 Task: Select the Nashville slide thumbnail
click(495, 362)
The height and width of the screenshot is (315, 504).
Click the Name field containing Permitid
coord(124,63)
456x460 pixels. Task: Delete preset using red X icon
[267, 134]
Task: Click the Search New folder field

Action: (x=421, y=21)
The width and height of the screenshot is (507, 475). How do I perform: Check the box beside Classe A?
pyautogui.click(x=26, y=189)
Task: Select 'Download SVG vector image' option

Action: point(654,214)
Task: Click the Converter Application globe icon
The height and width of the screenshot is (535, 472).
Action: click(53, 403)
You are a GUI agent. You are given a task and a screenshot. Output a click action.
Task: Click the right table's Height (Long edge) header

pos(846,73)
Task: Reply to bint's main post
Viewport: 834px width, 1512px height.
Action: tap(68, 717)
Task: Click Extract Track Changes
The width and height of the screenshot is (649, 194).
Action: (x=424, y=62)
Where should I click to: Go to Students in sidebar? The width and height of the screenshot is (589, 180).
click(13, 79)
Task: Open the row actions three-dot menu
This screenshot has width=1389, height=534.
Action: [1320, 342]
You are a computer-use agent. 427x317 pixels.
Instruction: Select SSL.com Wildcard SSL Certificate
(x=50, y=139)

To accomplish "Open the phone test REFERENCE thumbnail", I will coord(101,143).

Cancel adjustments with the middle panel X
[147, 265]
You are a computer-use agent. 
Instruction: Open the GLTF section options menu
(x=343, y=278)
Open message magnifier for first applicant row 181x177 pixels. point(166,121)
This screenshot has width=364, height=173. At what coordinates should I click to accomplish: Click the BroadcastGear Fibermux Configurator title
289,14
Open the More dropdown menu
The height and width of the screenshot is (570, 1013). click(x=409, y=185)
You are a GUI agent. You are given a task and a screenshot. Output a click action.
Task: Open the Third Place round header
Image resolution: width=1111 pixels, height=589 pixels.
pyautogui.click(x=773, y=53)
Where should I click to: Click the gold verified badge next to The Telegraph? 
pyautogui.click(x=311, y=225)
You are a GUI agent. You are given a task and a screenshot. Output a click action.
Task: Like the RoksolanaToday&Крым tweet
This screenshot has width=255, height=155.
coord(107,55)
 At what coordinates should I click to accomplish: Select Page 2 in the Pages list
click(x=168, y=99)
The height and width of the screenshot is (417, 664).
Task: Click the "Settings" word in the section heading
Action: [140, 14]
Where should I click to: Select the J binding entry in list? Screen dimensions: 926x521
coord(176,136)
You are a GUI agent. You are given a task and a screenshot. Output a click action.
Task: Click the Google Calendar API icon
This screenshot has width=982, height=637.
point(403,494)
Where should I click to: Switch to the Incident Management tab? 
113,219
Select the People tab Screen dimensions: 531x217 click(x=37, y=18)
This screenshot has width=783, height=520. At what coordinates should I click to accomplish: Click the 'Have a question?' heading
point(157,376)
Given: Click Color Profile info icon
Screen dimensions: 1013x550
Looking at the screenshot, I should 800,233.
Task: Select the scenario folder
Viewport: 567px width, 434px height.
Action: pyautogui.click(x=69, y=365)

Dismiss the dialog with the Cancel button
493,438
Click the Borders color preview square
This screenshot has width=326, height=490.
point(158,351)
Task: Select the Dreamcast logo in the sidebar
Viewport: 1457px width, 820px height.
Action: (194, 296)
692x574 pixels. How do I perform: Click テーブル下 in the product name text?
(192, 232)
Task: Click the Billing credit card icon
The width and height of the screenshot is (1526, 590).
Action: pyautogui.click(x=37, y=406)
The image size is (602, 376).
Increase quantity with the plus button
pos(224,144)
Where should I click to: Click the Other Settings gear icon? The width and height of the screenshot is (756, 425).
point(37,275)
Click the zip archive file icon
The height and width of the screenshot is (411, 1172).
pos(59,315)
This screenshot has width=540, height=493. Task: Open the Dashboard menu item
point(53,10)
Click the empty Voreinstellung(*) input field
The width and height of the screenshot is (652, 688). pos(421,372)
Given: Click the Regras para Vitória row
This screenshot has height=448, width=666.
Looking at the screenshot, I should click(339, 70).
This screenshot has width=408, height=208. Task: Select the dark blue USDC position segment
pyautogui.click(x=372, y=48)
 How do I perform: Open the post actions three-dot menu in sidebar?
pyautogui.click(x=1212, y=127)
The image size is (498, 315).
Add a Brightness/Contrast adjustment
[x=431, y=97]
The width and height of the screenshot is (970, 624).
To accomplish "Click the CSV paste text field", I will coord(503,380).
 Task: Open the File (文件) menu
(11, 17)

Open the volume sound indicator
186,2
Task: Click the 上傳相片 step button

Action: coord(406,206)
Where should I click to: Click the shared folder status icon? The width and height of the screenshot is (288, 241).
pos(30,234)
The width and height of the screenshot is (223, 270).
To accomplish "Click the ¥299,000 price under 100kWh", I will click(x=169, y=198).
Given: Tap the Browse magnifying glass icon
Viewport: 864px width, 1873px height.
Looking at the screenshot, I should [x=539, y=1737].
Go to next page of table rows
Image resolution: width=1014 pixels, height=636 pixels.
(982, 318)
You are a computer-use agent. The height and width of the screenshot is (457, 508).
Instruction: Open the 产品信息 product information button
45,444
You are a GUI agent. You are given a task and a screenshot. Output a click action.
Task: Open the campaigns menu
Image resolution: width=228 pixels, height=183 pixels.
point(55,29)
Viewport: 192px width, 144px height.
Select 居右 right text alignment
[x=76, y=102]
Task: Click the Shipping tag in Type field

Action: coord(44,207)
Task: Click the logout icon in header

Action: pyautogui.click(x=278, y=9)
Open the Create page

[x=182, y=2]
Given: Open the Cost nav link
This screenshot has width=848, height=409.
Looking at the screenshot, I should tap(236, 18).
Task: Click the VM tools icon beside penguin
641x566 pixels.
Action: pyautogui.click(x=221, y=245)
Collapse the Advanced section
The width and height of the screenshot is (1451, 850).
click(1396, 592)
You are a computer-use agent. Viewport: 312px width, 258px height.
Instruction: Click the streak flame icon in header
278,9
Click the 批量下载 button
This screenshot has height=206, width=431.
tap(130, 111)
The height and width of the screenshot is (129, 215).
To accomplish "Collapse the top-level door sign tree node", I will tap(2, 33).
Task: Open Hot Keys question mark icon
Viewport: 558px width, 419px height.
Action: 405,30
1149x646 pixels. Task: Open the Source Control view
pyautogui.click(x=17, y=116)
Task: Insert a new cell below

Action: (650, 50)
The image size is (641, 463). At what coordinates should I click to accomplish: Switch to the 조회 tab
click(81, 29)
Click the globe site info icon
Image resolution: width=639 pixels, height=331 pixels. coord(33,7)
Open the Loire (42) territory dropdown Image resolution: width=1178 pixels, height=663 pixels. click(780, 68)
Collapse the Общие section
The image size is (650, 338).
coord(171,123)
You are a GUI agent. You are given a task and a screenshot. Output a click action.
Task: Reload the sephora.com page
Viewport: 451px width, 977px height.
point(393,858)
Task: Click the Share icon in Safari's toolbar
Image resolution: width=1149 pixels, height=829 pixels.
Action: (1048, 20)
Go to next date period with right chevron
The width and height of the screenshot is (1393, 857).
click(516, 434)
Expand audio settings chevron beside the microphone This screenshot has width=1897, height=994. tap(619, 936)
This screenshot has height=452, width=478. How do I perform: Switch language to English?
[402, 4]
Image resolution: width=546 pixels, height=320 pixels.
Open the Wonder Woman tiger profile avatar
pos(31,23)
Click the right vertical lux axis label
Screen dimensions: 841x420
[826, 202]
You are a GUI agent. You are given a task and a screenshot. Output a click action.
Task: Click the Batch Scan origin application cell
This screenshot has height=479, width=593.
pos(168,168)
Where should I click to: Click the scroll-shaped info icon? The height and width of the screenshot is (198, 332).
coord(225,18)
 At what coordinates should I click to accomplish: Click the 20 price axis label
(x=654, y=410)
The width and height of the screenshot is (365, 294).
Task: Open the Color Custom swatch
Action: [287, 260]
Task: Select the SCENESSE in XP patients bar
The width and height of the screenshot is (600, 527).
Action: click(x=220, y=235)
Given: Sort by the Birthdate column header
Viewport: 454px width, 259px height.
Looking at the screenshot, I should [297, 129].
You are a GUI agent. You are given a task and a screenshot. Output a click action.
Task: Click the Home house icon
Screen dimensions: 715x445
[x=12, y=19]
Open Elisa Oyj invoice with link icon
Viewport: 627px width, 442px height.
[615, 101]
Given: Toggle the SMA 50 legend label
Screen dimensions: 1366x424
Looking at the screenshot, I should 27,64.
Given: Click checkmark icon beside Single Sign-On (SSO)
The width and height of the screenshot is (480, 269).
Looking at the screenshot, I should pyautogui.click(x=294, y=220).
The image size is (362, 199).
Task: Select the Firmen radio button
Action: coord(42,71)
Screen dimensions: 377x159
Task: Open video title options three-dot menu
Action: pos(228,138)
------------------------------
-- PROBLEM TO SOLVE --
Nothing but a number is required: the number of lines in the material holding the string "computer".

-- TASK ANSWER --
4